-
pierwsze z wtórnego
Pojawiają się już Julie na wtórnym, głównie poleasingowe. Pod linkiem oferta przykładowa, ciekawe co sądzicie o utracie wartości auta?
Przebieg mamy 30 tys, roczna albo półtoraroczna (rocznikowo roczna:)))
No i cena: 87 tysięcy. Z grubsza połowa wartości zapewne.
Uszkodzone i sprowadzone widziałem za 67 tysięcy.
Załóżmy, że Kowalski kupił Julię w 2016, z "pierwszego rozdania", powiedzmy jesienią 2016. Czyli oferuje jeszcze dwulatka rocznikowo. Przebieg.. ile Kowalski mógł przejechać? No niech będzie 40 tysięcy. Kupił wersję przyzwoicie wyposażoną ale bez cudów, czyli zapłacił circa 160 tys.
Za ile realnie dziś sprzeda auto?
Albo (bo wiem, że parę osób się tu czai ja Julię z wtórnego) ile jesteście gotowi dać za auto 2-3 letnie, o przebiegu 40 do 50 tysięcy, w stanie technicznym bez uwag?
https://www.otomoto.pl/oferta/alfa-r...tml#38bcd3db93
-
nie 87 (netto)- 107 tysięcy brutto ;)
Nową wersję biznes (2018) można kupić za 140, z 2017 jeszcze taniej - 120 tysięcy.
-
To jest najtańsza wersja Business za 125 tys. brutto, czyli nieco ponad 100 tys. netto, ale jeśli to był jakiś wynajem długoterminowy, to dla leasingodawcy pewnie nawet była tańsza, więc 87 tys. netto po 30 tys. przebiegu to nie jest jakoś strasznie mało.
-
87 netto, 107 brutto. Ta sama do produkcji 129 900 - to jest niczym niedoposażona wersja business.

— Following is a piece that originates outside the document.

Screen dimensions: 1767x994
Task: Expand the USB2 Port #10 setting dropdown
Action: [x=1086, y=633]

Utrata wartości po roku ~18%.
Ciekawe ile taka sama ze stocku?
Nie wiem kto im to kupi, ja bym brał nówkę + jeszcze dorzucił choćby łopatki zmiany biegów za 1k i android auto też za 1k (ajj brakuje mi tej opcji w mojej).
- - - Updated - - -
Aaa nie to rocznik 2017, więc za miesiąc praktycznie dwulatka :)
-
Z doświadczenia i z tego co widzę będzie można spokojnie wyrwać 2 letnią (rocznikowo 3 letnią) za 50-55% wartości. Już teraz ceny aut które mają tyle są w obrębie takiego wieku chodzą po 60 % wartości więc to kwestia czasu. Pytanie powstaje czy ktoś będzie chciał je kupić za taką kwotę, a ile finalnie wytarguje.

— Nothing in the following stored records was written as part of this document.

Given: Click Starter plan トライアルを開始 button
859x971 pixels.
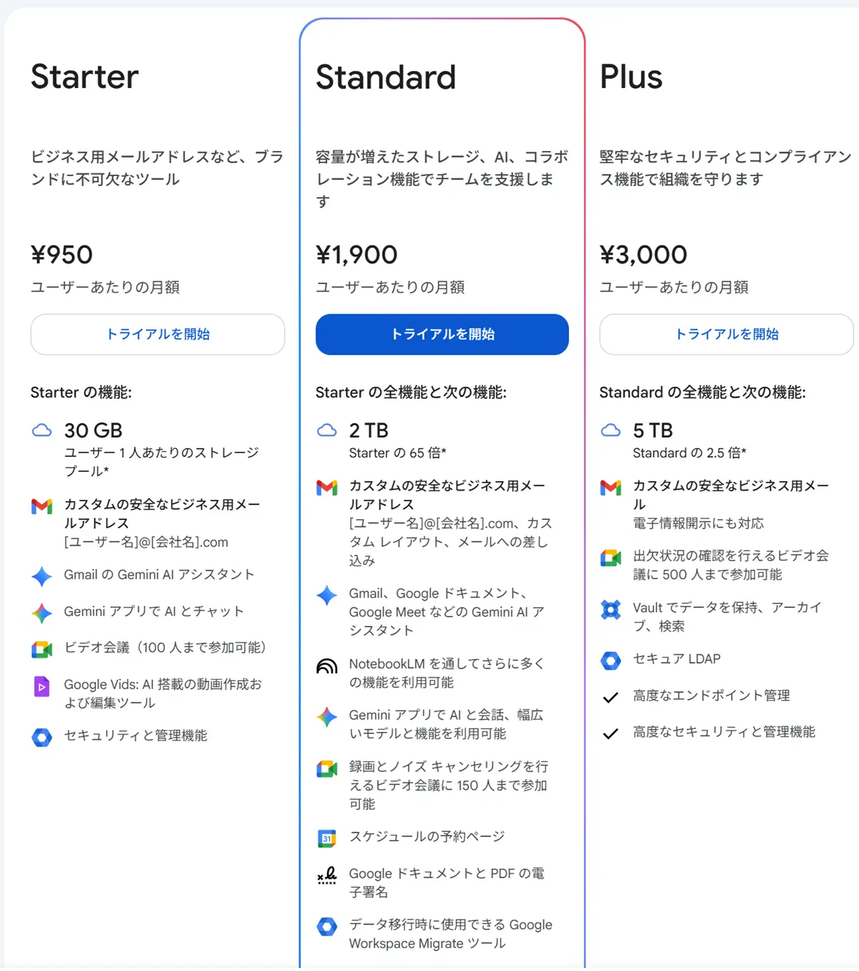Looking at the screenshot, I should coord(157,334).
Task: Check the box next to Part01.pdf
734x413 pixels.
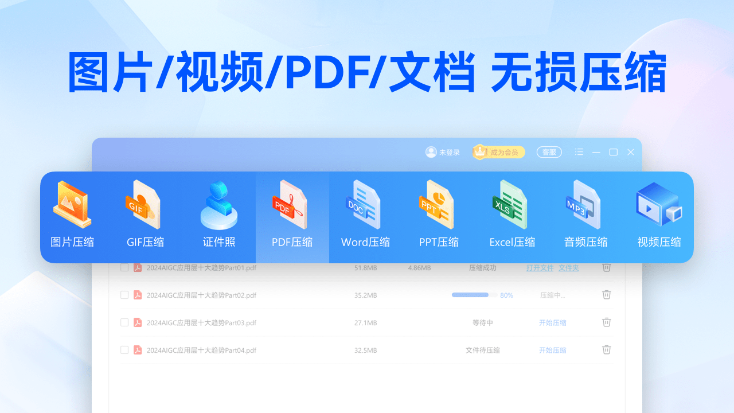Action: pyautogui.click(x=124, y=267)
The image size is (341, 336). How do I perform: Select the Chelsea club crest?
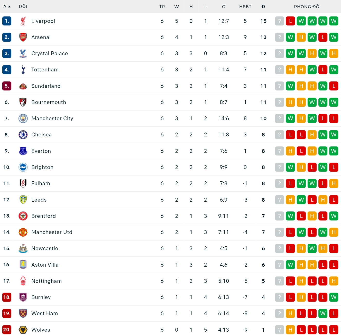[x=23, y=135]
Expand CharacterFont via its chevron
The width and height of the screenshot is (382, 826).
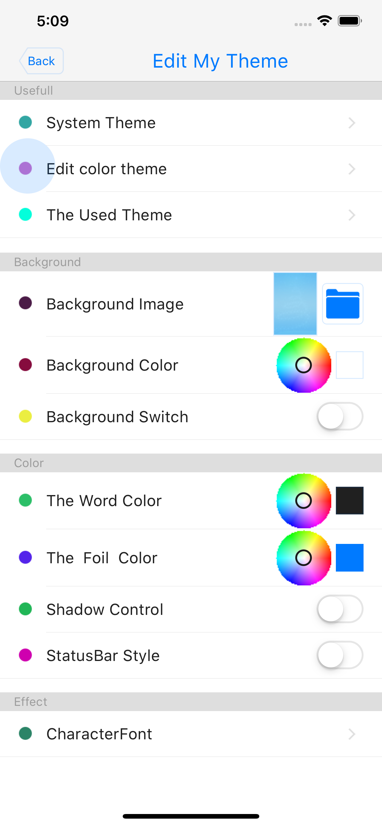tap(352, 734)
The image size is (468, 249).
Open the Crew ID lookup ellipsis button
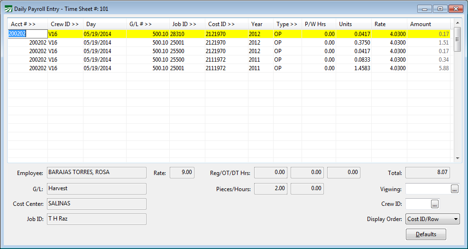pos(435,204)
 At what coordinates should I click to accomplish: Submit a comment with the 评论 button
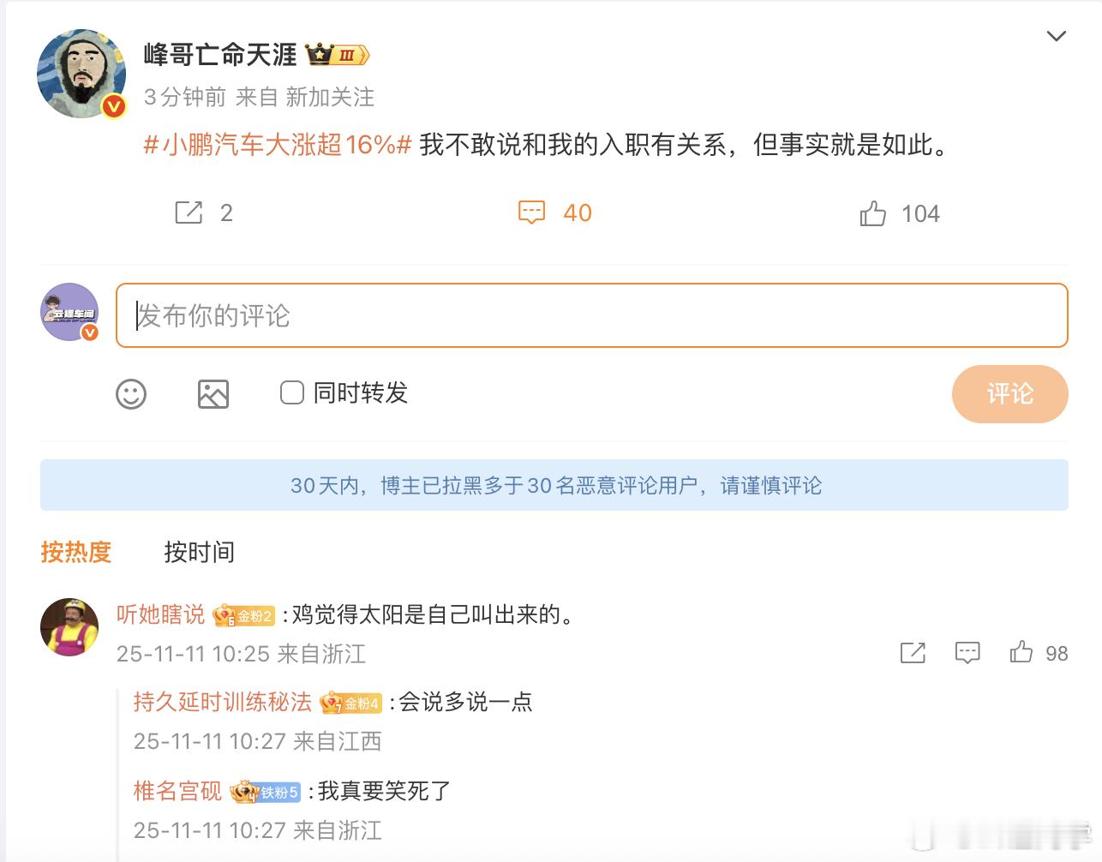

Nawet wielka trójca z DE leci w takim tempie więc o Giulie byłbym spokojny.
-
Nie wiem, gdzie znajdujesz 2-3 latki za połowę ceny nowego auta.
Moim zdaniem 2-3 latki to są ceny około 65-70% wartosci nowego auta, zatem te poleasingowe Giulie są o dobre 20 tysięcy za drogie.
Nie wiem, co te salony zrobią ze swoimi Giuliami. Stelvio schodzą, ale Giulie dalej wiszą. Niedawno zaproponowałem większości salonów na roczniki 2017 Giulii cenę niższa o 30% od katalogowej i nikt nie chciał nawet rozmawiac.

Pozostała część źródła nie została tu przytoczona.